# Building a battery Pack



## mass_burner (Oct 31, 2013)

Hi,

i'm new to green electric. We get frequent power outtages where I live, so i'm trying to accomodate. I have 3 wood stoves, so heat is not an issue. I also have a 1500 watt onboard inverter connection wired to my 2004 Prius. This will handle my fridge, a few lights. I am also buiding a 3 battery pack (35 AH batteries) for TV, radio, stove fan, etc.

My question is, can I recharge my battery pack with the Prius as I'm using it (the battery pack)?


----------



## mustash29 (Nov 1, 2013)

You should be able to.  A regular car recharge's it's battery while also drawing power from it.  The voltage regulator just increases the alt output when necessary.  On my truck, the batt will discharge with heavy winch use, 145 A alt but the winch can draw upward of 500 amps at full 8000 lb pull.
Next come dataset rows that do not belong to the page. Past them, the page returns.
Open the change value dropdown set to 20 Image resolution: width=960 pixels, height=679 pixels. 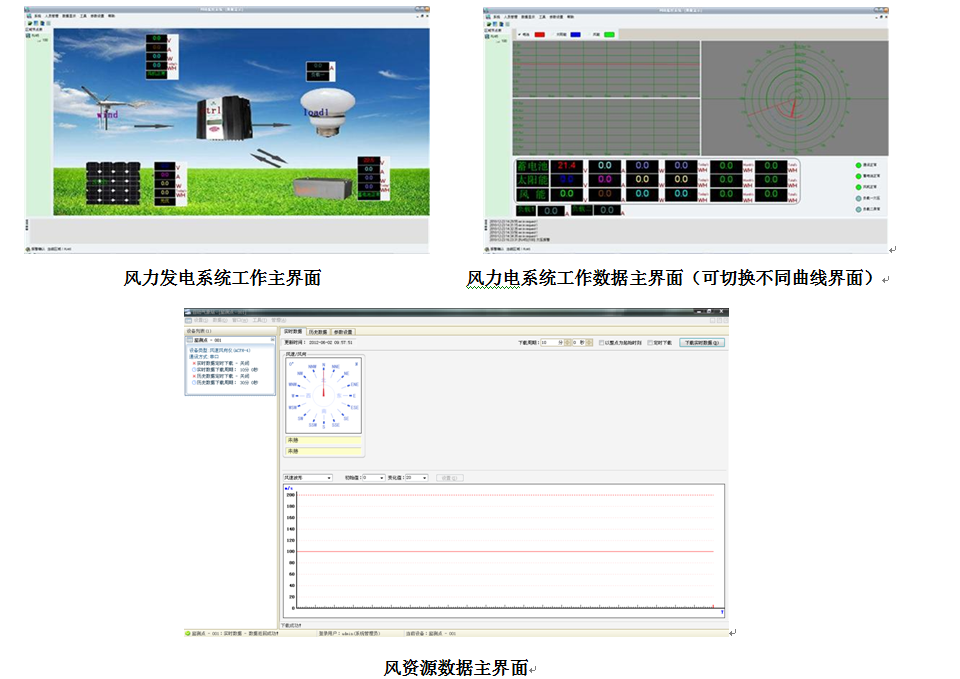pyautogui.click(x=416, y=478)
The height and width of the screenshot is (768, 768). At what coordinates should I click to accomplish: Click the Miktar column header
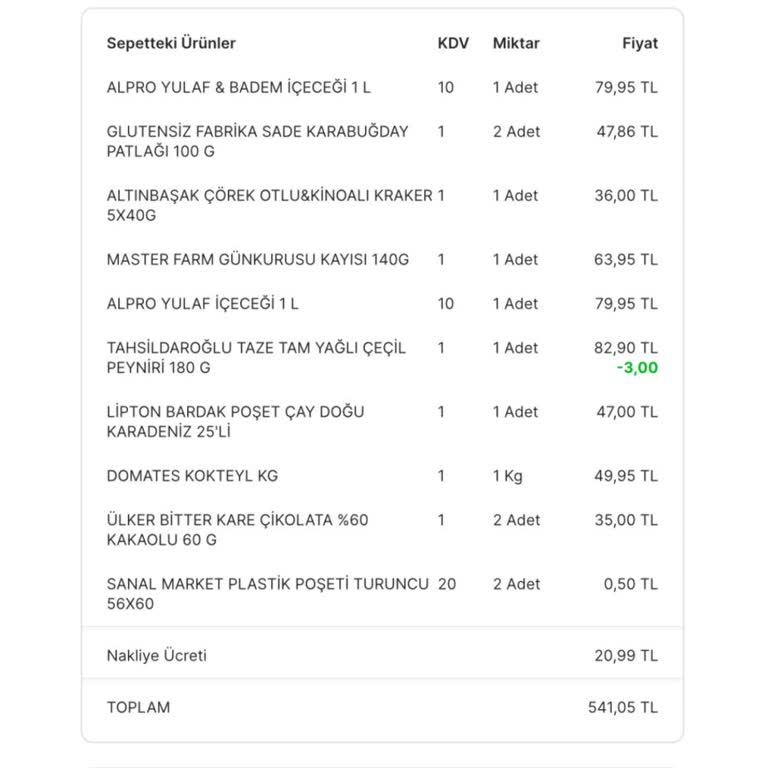[516, 44]
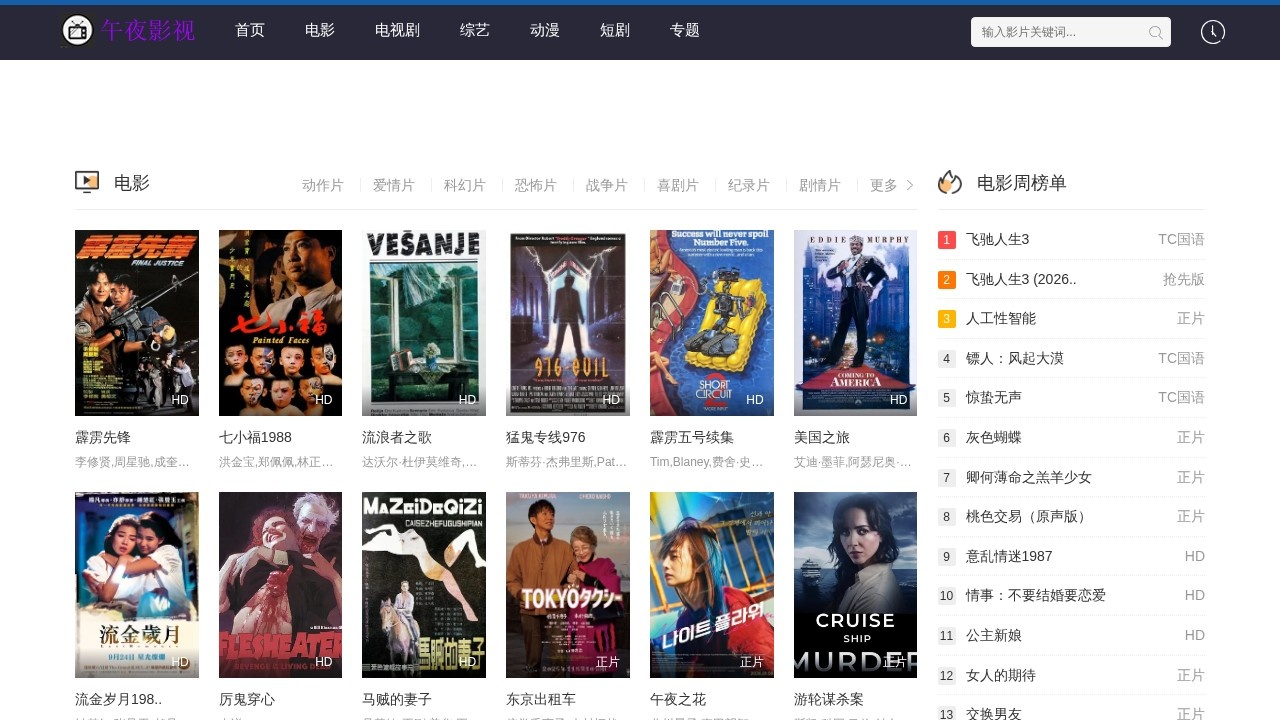1280x720 pixels.
Task: Click the 电影 section TV icon
Action: click(x=87, y=182)
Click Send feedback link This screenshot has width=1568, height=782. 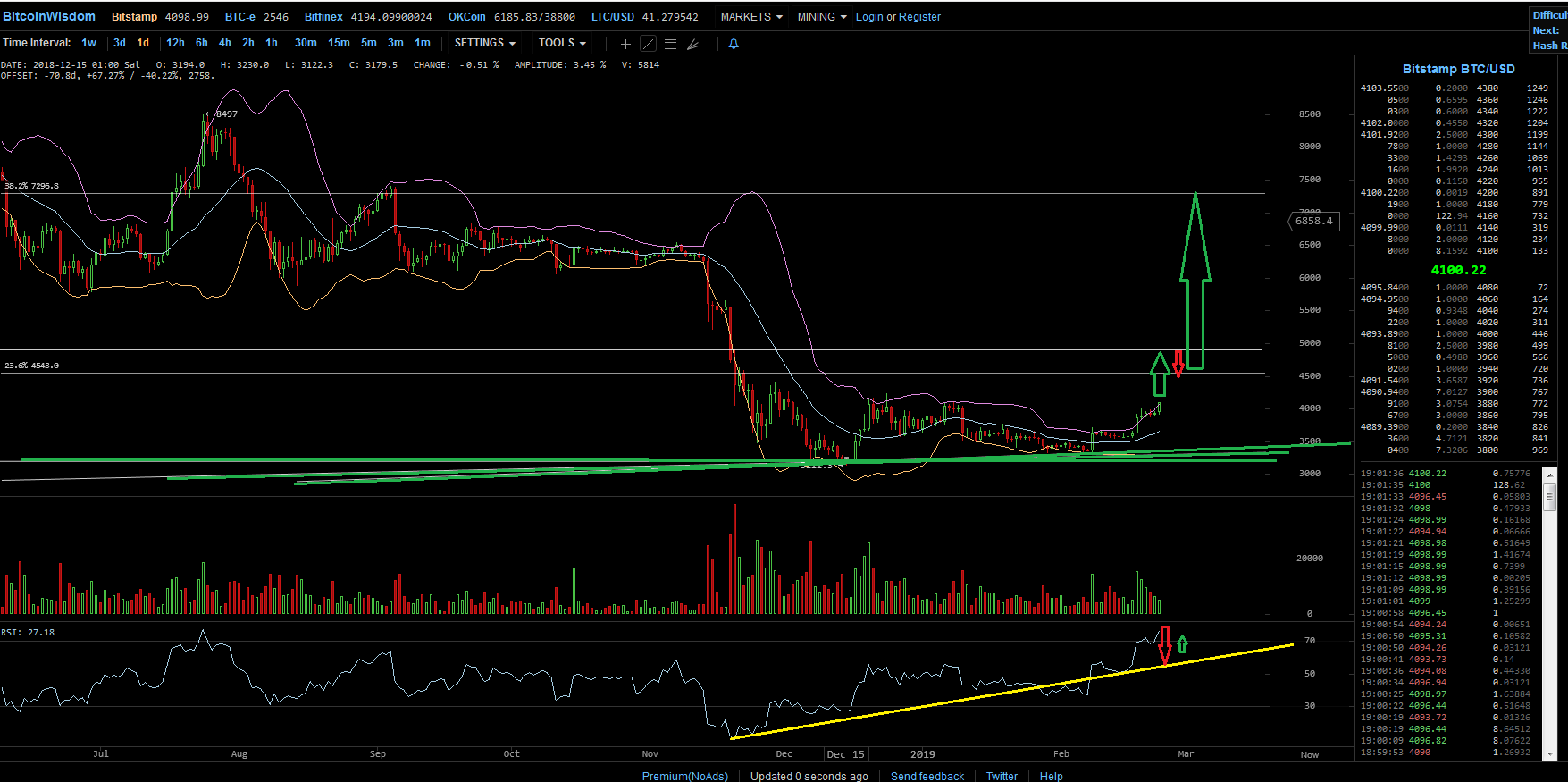point(927,776)
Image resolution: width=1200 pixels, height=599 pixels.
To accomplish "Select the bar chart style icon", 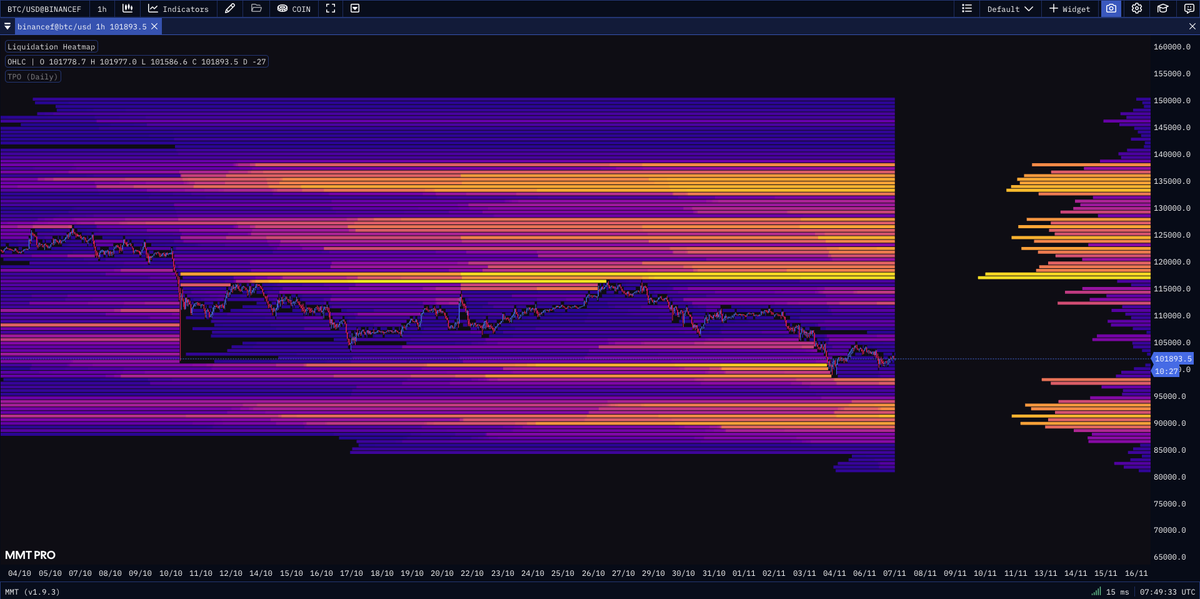I will pos(127,8).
I have a small 320 W continuous / 400 W peak inverter / jump pack / compressor / emergenct light made by Xantrex.  If you are using the inverter and need extended battery capacity, you can hook the jumper cable clips to another battery.  It's internal is only 20 A/h.  The first time I used the pack camping, it was dead after one evening of lighting use.  The 2nd time I connected it to my deep cycle boat battery and went 3 nights with the same lighting and the % charge indicator was still above 90% with both batteries connected in parallel.


----------



## woodgeek (Nov 1, 2013)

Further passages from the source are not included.